(Derrick Broze) The 2017 hurricane season has wrought more damage on the Caribbean and the Gulf Coast of the United States than any season in the last decade. Tropical Storm Harvey smashed into the Gulf, temporarily swallowing Houston and other low lying areas. Meanwhile, Hurricane Irma caused millions of dollars in damage to Florida, Puerto Rico, and other Caribbean islands, leaving millions without power and water.
by Derrick Broze, October 10th, 2017
Along with the gusts of wind, property damage, and loss of life, this hurricane season also sparked a wide range of conspiracy theories regarding the possibility that the U.S. government or some other government could be manipulating the weather to strengthen hurricanes. These theories range from the idea that planes were spraying before and during the storms in order to help them grow and/or direct them at specific targets to others who believe the High Frequency Active Auroral Research Program (HAARP), or a similar device, was used to heat up the ionosphere and “charge” the storms to cause more destruction.
There are dozens of YouTube channels where individuals focus specifically on weather manipulation and modification. They claim to have the expertise to study radar images and determine whether artificial elements were added to developing hurricanes. If you are interested in that type of research, see this. However, I will not be addressing the issue of whether or not the U.S. is currently manipulating hurricanes. I do not have the technical background to accurately report in that area. Instead, I will focus on the history of weather modification as it pertains to hurricanes. If you have limited knowledge on weather modification — or, perhaps, you even think it is a hoax — I encourage you to read on. If you are familiar with the history or science of weather modification, I also encourage you to read on, as I have included details I have not seen covered elsewhere.
The theories surrounding possible hurricane manipulation have grown to the point that the “mainstream” media has been forced to respond. In early September, Space.com released an article titled “No, We Can’t Control Hurricanes from Space,” which attempted to debunk these theories. “The short answer is that we can’t control weather at any scale, and hurricanes are no exception,” Space.com wrote. Nevertheless, if we go back to 2015, we find an article from Popular Mechanics matter-of-factly stating, “We Could Reduce the Number of Hurricanes By Injecting Particles Into the Atmosphere.” The article discusses research published in the journal Proceedings of the National Academy of Sciences that concluded sulfates could be spread into the Earth’s stratosphere to “dampen” hurricanes over the next 50 years. The scientists do not claim to be able to “steer” or direct hurricanes, but they do say they have the power to slow them down by 50 percent.

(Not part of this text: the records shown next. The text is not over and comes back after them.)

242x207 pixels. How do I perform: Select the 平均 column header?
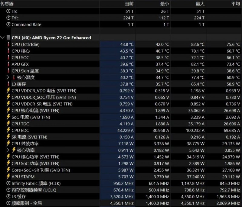(x=235, y=4)
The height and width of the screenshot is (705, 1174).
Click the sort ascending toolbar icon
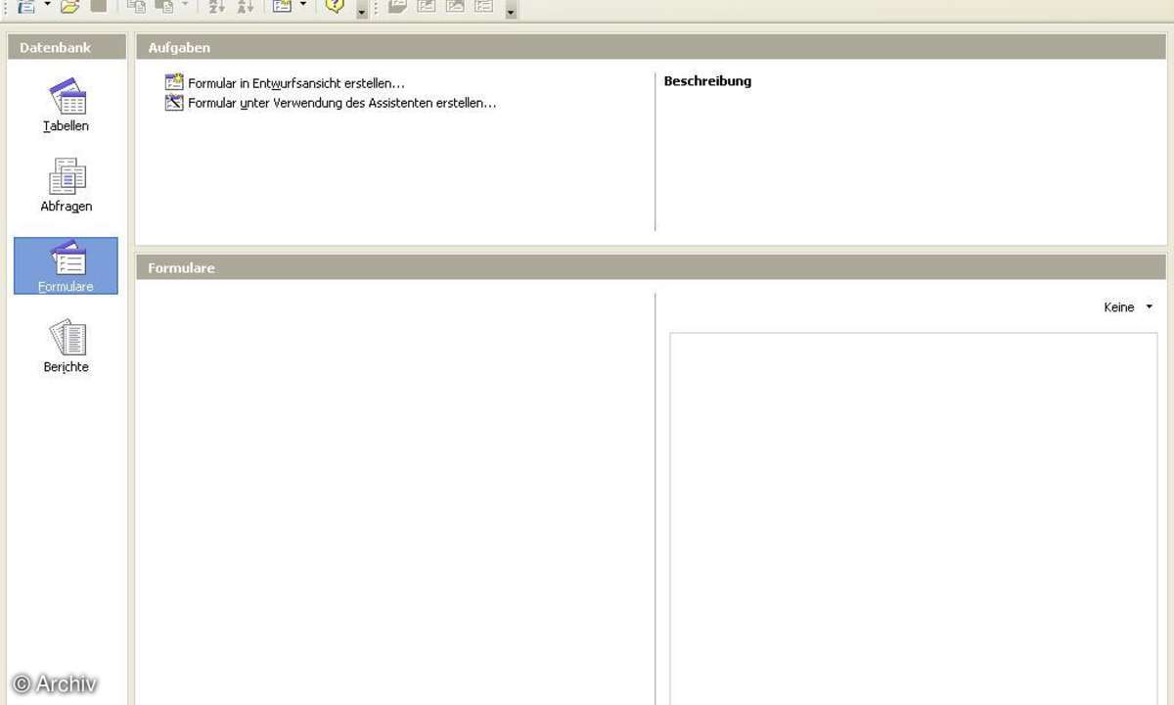[x=217, y=6]
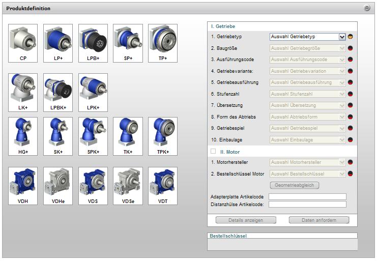Screen dimensions: 377x261
Task: Click the Getriebetyp status indicator
Action: point(350,37)
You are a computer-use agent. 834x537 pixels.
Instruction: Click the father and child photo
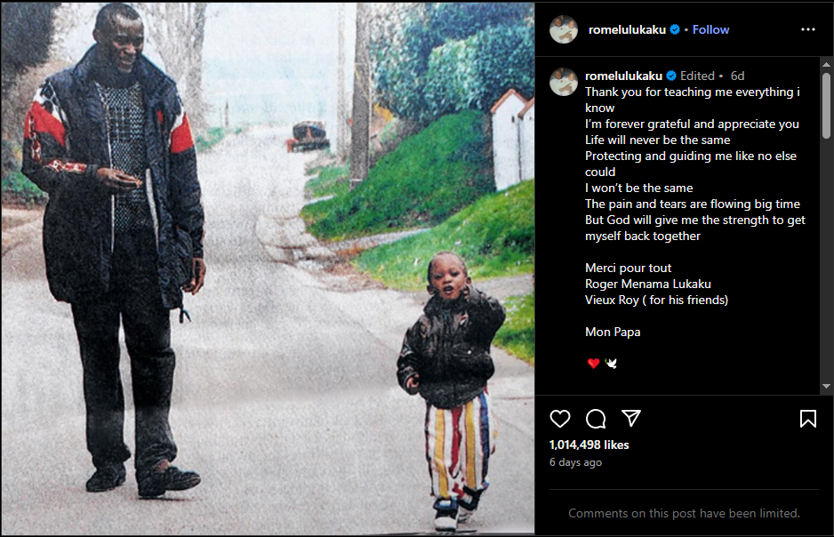pyautogui.click(x=268, y=269)
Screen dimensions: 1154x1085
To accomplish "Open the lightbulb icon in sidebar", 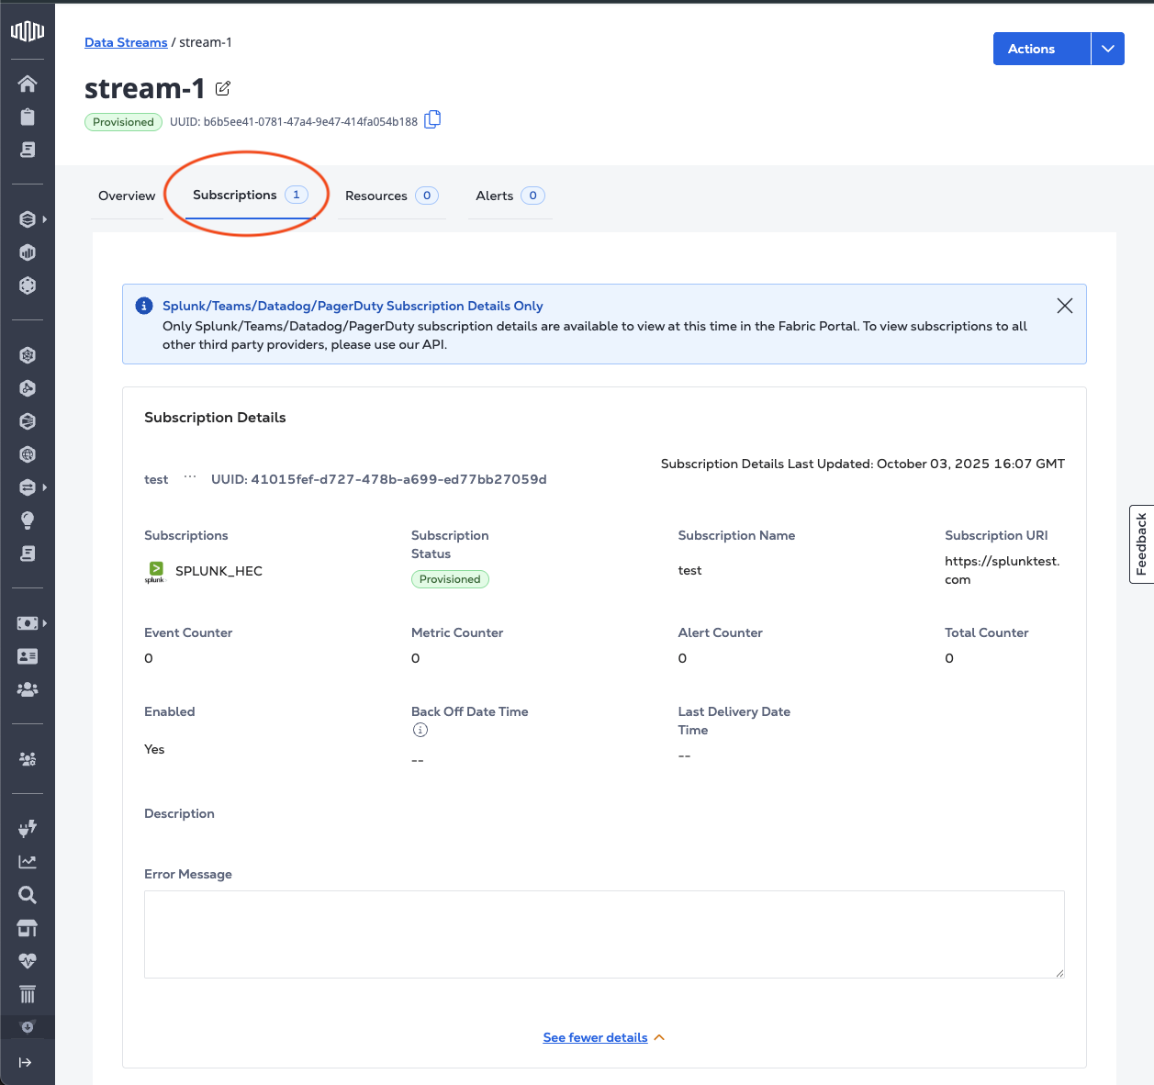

A (Brief) History of Weather Modification
Despite these modest statements, the history of weather modification and the desire to manipulate hurricanes has a history stretching back at least 100 years to people often known as “rainmakers.” The rainmakers were men who studied “pluviculture,” or the act of attempting to artificially create rain, usually to fight drought. Most of these men were seen as scammers, traveling salesman pitching fantasy ideas to the gullible about creating rain. However, one of the most successful rainmakers was Charles Hatfield. Born in 1875, Hatfield migrated to Southern California and studied pluviculture, eventually creating a secret mixture of 23 chemicals he said could induce rain. Using his secret mixture, Hatfield successfully created storms several times and began to find work creating rain.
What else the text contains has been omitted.